Swinburne student examines most complete winged-reptile discovery in Queensland
In Summary
- 96-million-year-old pterosaur found in Queensland
- Swinburne PhD candidate Adele Pentland is leading the research team investigating Ferrodraco lentoni
- Ferrodraco lentoni is the most complete pterosaur that has ever been found in Australia
The discovery of a 96 million year old pterosaur in western Queensland has been hailed as Australia’s most complete winged-reptile discovery.
The fossilised bones of the new genus and species of pterosaur– of an ornithocheirid –were recovered from Belmont sheep station near the northeastern margins of the Winton Formation.
They were discovered in early 2017, by grazier Bob Elliott, who brought the specimens to the Australian Age of Dinosaurs Museum Laboratory in Winton, Queensland.
There they were identified as belonging to an ornithocheirid pterosaur. This group of giant flying reptiles is known to have existed on nearly every continent. They are exceptionally rare in Australia, with their fossil record comprising isolated and fragmentary bones from Queensland, New South Wales, Western Australia and Victoria.
The pterosaur was named Ferrodraco lentoni (Lenton’s iron dragon) and nicknamed Butch after the late Mayor of Winton, Graham ‘Butch’ Lenton.
Swinburne PhD candidate, Adele Pentland is leading the research team for the Australian Age of Dinosaurs Museum, where she is a research associate.

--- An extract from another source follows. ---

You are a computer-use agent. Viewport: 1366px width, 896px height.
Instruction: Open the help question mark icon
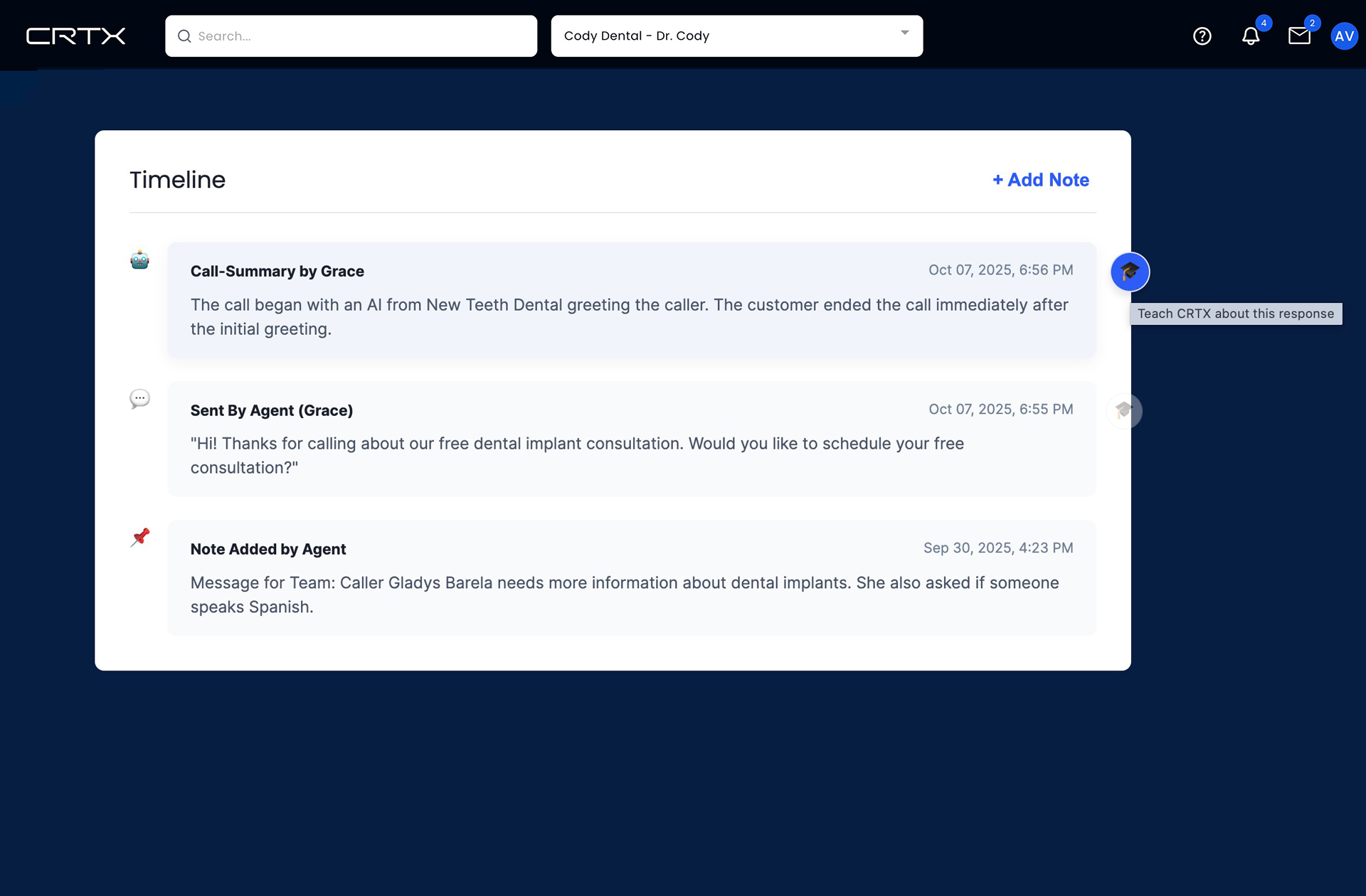pos(1202,36)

According to Ms Pentland, who has extensively researched Australia’s pterosaurs, the skeleton of Ferrodraco is exceptionally well preserved and comprises five partial vertebrae, eight limb bones, a large portion of the jaw, skull and crest, and 40 isolated and partial teeth.
“This is the most complete pterosaur that has ever been found in Australia and we have somewhere between 10 to 11 percent of the skeleton.
“Based on the wing elements that we managed to recover, we think this pterosaur had a wingspan of about four metres,” Ms Pentland says.
Paeloartist's impression of pterosaur Ferrodraco lentoni. Credit Travis R Tischler.
This would have made Ferrodraco lentoni a top aerial predator around 96 million years ago.
“At this time the Winton region was on the southern shores of an inland sea and was globally positioned about where Victoria’s southern coastline is today.”
Ms Pentland says only 15 pterosaur specimens had previously been described from the entire continent. With this discovery the number of pterosaur bones reported from Australia has now tripled.
The fossilised remains of Ferrodraco lentoni are on display at the Australian Age of Dinosaurs Museum in western Queensland.
The paper naming the new pterosaur has been published in Scientific Reports, an open-access online journal published by Nature.